====== Entries provided ======

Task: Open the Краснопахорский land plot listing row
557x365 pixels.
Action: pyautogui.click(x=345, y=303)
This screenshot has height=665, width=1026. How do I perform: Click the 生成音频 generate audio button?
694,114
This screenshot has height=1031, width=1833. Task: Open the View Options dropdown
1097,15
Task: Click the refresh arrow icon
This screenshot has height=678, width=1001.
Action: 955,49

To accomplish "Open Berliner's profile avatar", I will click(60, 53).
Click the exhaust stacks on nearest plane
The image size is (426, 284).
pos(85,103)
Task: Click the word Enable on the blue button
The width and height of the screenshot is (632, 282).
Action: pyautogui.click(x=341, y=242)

======

* Goal of the exercise *
Copy all of the data above line for line, keeping every character the same.

* Exercise answer *
Task: Open the Краснопахорский land plot listing row
557x365 pixels.
Action: pyautogui.click(x=345, y=303)
This screenshot has height=665, width=1026. How do I perform: Click the 生成音频 generate audio button?
694,114
This screenshot has height=1031, width=1833. Task: Open the View Options dropdown
1097,15
Task: Click the refresh arrow icon
This screenshot has height=678, width=1001.
Action: 955,49

To accomplish "Open Berliner's profile avatar", I will click(60, 53).
Click the exhaust stacks on nearest plane
The image size is (426, 284).
pos(85,103)
Task: Click the word Enable on the blue button
The width and height of the screenshot is (632, 282).
Action: pyautogui.click(x=341, y=242)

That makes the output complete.